In an interview with the B&FT, Stephen Yeboah – Chief Executive Officer (CEO) of Commodity Monitor Ltd., a Ghanaian-owned trading, logistics and research company – said his outfit’s aim of introducing the new technology is to join the fight against illegal mining, especially considering the devastation it is having on water-bodies in mining areas across the country.
“The goal of rolling out the mercury-free mineral processing technology is to assist artisanal and small-scale miners with efficient mining plants and equipment that achieve three basic goals – high tonnes per hour processing, no mercury use, and high gold recovery.
“Our technology ensures very high gold recovery.

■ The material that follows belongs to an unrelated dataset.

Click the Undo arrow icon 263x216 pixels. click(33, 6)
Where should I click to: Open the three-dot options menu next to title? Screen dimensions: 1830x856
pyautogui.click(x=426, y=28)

The current processing method allows miners to recover just about 35 percent of their gold. This new mercury-free technology recovers more than 90 percent of gravity-recoverable gold.
“Our technology contributes to the fight against galamsey. The good news is that government, through the Minerals Commission, has made our technology the main mineral processing technology for all community mining areas. The 100 plants purchased were commissioned by the President Nana Addo Dankwa Akufo-Addo in June 2022. This is a significant and critical step taken by government,” he stated.
Mr. Yeboah further stated that the new technology will ensure that mercury in mining, which is extremely hazardous to humans due to its serious health implications, will be a thing of the past.
“More worrying is the unregulated, high use and exposure of mercury in gold recovery by artisanal and small-scale miners. Mercury use in this sector, globally, is estimated to be over 2,000 tonnes each year – with virtually all of the chemicals released finding their way into the atmosphere, water-bodies and land.
“This puts miners and communities at risk of permanent brain-damage,seizures, vision and hearing loss, and delayed and impaired childhood development,” he added.
The mining sector contributes significantly to the country’s merchandise export earnings as well as domestic revenues. The sector contributed circa US$6.8billion in export earnings for 2020 and US$5.1billion in 2021.
The Artisanal and small-scale mining subsector contributes about 40 percent of the country’s total gold production and generates both direct and indirect employment, with more than one million people directly engaged in the subsector and an additional four million people indirectly dependent on it for their livelihoods.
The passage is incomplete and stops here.